Stored data entries
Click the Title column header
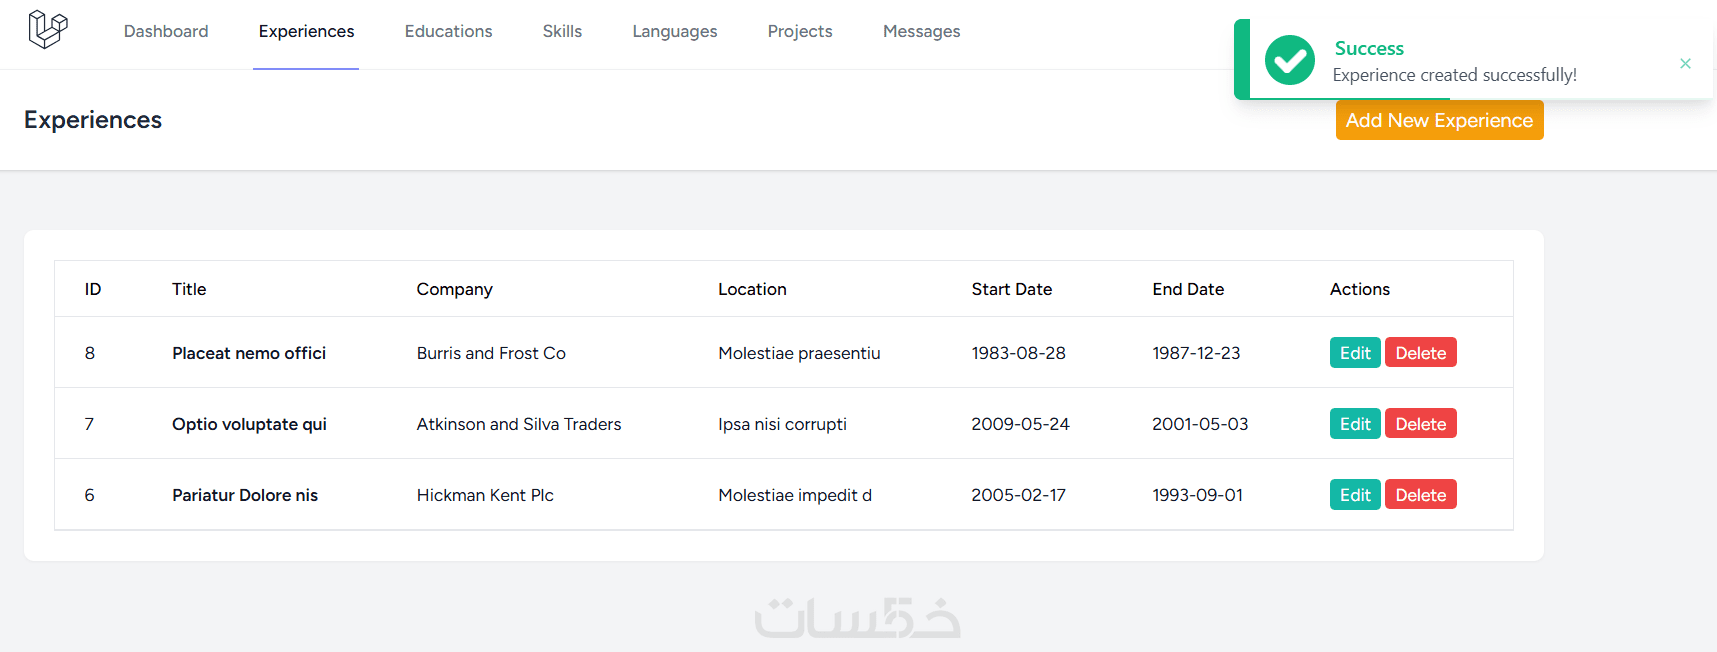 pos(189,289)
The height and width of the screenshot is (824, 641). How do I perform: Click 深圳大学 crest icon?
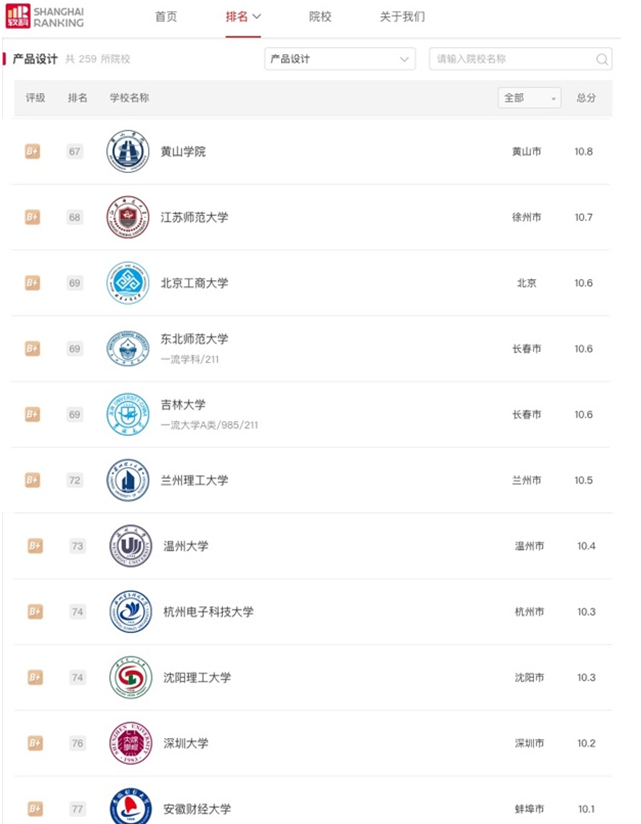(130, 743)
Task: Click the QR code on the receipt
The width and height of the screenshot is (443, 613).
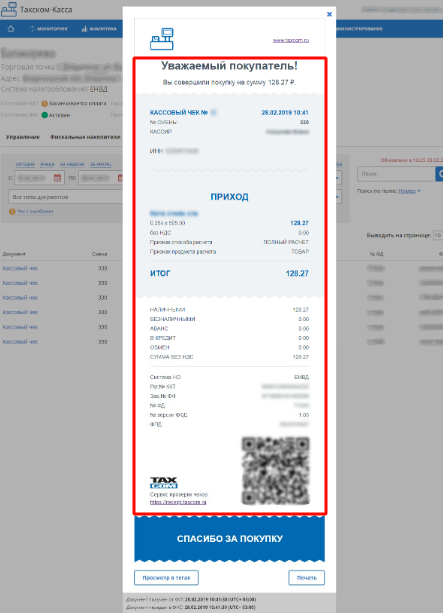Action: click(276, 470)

The problem:
Please reproduce the lines above from the one containing "The width and" through the final line, exactly and inclusively, leaving out each picture.

Solution to the problem:
The width and height of the screenshot is (443, 613).
Action: click(276, 470)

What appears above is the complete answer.